• [Task prompt]
Answer the following questions about the essay on family and food, giving each answer on its own line and numbering the answers to match:
1. What kind of milk occupies the corner of the fridge reserved as "Cordi's drink"?
2. For what two things did Leo develop a penchant at an early age?
3. What did the doctors tell the mother each year about Oliver?

• [Source]
• • • •
For my family, food has always been an impetus for order.
Anytime we become, as a group or as individuals, too disjointed or chaotic, my
family institutes some drastic changes in our eating-as if this will be a
solution to all of our problems. It has been this way since I can remember. I
can remember I time when I drank milk on the regular- now I am banned from the
terrible liquid- our fridge now has a corner exclusively for almond milk; which
is “Cordi’s drink.” Before almond milk it was rice milk. Before rice milk it
was soy milk, and so on.
When
my brothers were little it seemed like maybe they would escape the brunt force
of my parent’s “food meddling.” They didn’t. My youngest brother, Leo, had
developed a penchant for vegetables and coffee at an early age, which was
basically a formula for perpetual skinniness, something my dad and I envied but
was not healthy for a growing 7 year old boy. As for my middle brother Oliver,
his appetite was only rivaled by his ever rising height- something which
shocked my whole family (a family of short people) and had my mom rushing to
the doctors office when Oliver couldn’t get out of bed due to his legs
literally growing so fast that he could feel immense pain in his knees. Every
year the doctors would tell my mom the same thing; Leo-underweight,
Oliver-overweight, Cordelia-average. So naturally my mother realized that
cooking for all three of us as a unit was not going to work- we each had to be
rehabilitated individually- through our diets, of course.
• • • •
• [Records of locating words and elements]
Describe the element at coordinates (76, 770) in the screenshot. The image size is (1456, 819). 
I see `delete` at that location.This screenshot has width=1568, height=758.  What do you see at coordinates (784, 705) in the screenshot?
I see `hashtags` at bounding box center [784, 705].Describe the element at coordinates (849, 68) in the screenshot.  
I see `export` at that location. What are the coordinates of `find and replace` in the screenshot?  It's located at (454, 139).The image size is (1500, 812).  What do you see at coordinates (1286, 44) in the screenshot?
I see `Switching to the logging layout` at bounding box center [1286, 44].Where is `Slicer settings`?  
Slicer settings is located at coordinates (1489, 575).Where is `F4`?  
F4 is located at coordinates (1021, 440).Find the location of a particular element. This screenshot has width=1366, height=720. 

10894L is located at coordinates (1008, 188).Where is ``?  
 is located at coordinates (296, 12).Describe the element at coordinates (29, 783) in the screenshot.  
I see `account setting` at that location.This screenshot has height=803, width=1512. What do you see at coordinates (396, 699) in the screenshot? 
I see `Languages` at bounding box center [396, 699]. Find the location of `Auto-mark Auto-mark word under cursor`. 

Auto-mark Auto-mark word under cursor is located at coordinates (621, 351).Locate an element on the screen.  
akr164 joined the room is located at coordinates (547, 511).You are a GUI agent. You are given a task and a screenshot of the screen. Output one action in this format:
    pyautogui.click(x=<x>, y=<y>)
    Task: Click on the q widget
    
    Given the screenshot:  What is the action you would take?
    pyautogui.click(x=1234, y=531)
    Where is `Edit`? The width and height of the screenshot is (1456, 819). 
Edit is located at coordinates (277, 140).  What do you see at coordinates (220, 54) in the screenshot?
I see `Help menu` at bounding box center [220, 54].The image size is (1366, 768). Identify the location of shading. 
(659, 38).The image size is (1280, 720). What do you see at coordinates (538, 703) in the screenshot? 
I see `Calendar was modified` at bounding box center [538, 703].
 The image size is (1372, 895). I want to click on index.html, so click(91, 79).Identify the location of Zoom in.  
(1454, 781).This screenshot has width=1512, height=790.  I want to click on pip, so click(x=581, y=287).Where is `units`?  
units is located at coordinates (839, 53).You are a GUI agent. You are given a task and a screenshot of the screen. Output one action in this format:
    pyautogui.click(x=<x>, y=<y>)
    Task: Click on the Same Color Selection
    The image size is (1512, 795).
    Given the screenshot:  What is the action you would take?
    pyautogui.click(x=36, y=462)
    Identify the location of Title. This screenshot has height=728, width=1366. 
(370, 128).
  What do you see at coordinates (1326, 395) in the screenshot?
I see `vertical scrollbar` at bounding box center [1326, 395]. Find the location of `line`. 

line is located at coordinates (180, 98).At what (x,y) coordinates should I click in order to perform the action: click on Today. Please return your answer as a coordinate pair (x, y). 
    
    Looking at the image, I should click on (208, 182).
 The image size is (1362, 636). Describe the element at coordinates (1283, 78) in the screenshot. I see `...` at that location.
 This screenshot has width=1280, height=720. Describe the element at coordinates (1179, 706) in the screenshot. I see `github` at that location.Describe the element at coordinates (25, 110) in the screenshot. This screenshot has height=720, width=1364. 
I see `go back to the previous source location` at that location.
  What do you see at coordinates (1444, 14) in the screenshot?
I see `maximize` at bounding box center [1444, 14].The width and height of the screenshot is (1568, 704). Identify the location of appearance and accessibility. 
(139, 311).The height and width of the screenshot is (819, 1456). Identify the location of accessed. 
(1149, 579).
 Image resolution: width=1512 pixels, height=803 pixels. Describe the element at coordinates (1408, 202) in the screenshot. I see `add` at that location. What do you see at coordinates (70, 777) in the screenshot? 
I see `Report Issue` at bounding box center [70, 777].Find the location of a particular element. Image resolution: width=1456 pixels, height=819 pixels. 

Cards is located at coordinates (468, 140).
• • • •
• [Answer to this problem]
1. Almond milk.
2. Vegetables and coffee.
3. That he was overweight.